====== Extract

Diesel engines would destroy themselves without a control system to keep the
speed down, that's the best I can come up with now of a mechanical system
with exponential growth. I think the key point is that most things have a
force that acts in the opposite direction of the movement, which usually
keeps things stable and also produces the oscillations.
> I thought a Taylor series is just a way of constructing a polynomial
> approximation to a function that you don't have any better way to compute.
Indeed, so if we can estimate the derivatives by some numerical method, we
should be able to estimate how the actual function goes forwards, at least
for a little while.
> And taking 4 linear steps uses the result of the previous steps for the
> next one.
But it doesn't use the results to go back and work on the *same* part of the
function to improve the accuracy, it just blindly moves onto the next time
step ignoring whatever errors might have been present.

============

**Task objective**
Print the passage from the comment on Taylor series and numerical steps that starts at the words "Diesel engines would" and ends after "way to compute.", word for word.

====== Records provided

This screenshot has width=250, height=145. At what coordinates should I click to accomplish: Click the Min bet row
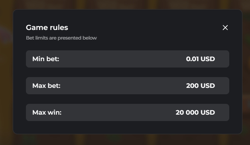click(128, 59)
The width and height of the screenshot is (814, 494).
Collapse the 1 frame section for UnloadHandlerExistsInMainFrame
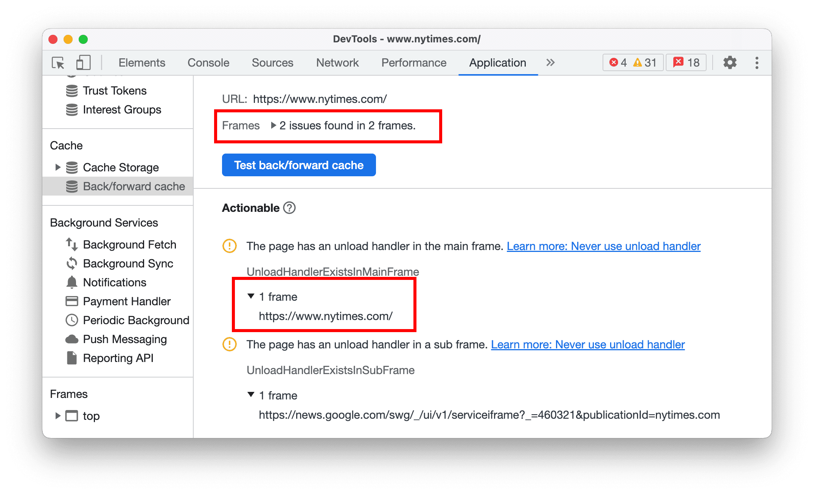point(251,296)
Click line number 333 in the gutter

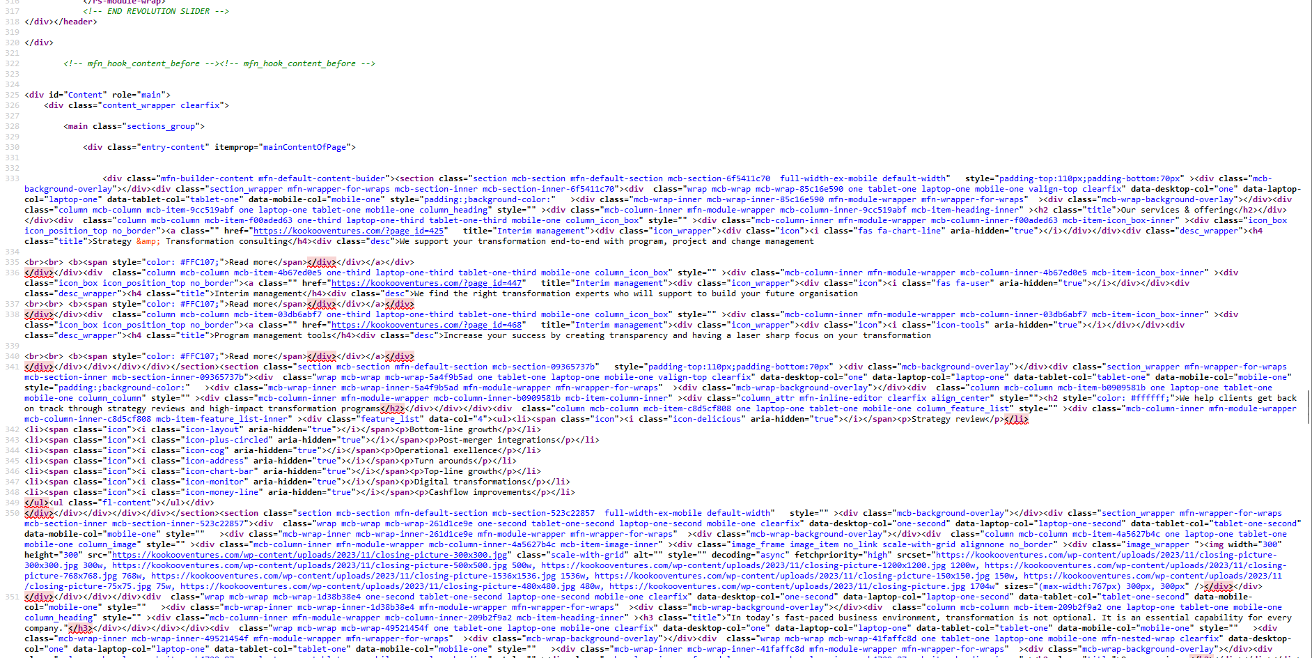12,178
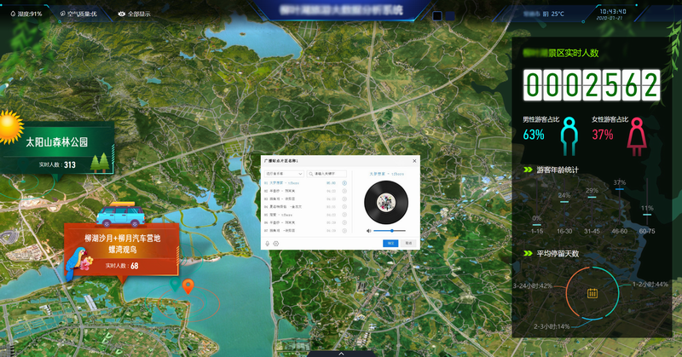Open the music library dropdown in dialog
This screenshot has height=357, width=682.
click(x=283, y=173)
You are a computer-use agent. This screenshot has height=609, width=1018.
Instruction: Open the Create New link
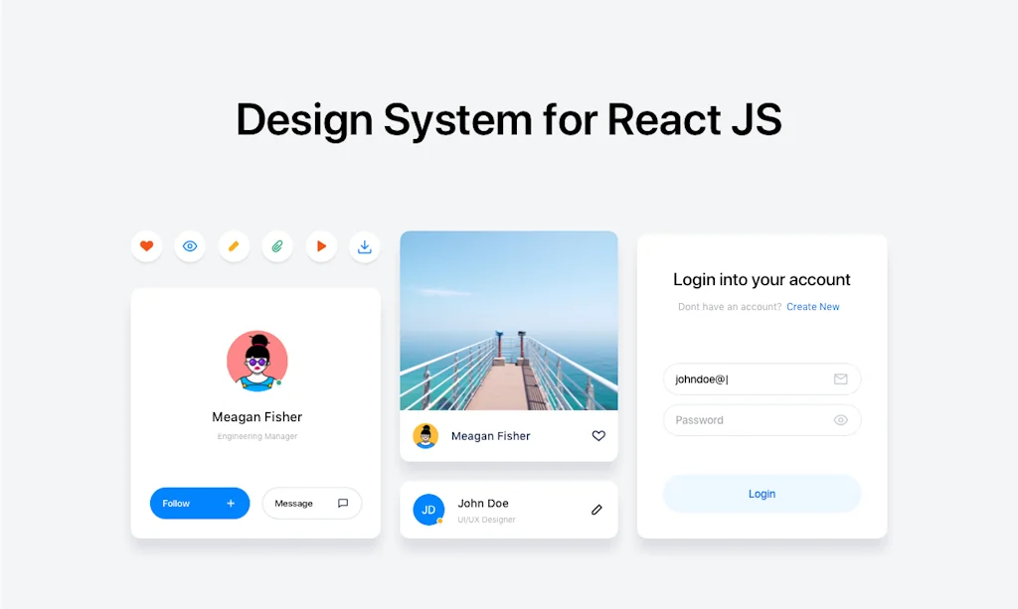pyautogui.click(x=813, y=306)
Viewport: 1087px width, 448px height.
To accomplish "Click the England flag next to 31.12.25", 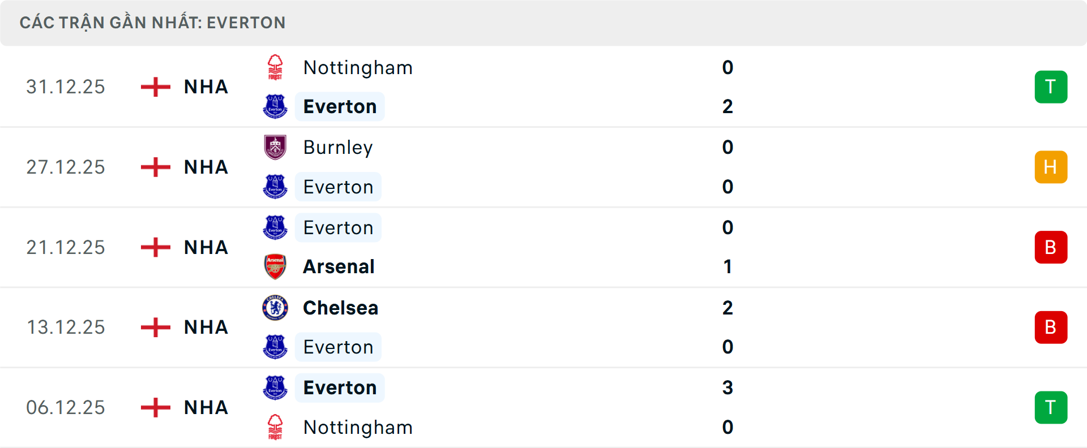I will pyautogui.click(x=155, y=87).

============
====== Records provided

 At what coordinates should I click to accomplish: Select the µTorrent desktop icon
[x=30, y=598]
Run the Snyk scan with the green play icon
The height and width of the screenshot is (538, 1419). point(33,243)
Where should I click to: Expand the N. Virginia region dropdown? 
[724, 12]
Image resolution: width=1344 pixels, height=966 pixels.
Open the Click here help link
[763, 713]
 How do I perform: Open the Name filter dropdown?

============

**Written response**
Diesel engines would destroy themselves without a control system to keep the
speed down, that's the best I can come up with now of a mechanical system
with exponential growth. I think the key point is that most things have a
force that acts in the opposite direction of the movement, which usually
keeps things stable and also produces the oscillations.
> I thought a Taylor series is just a way of constructing a polynomial
> approximation to a function that you don't have any better way to compute.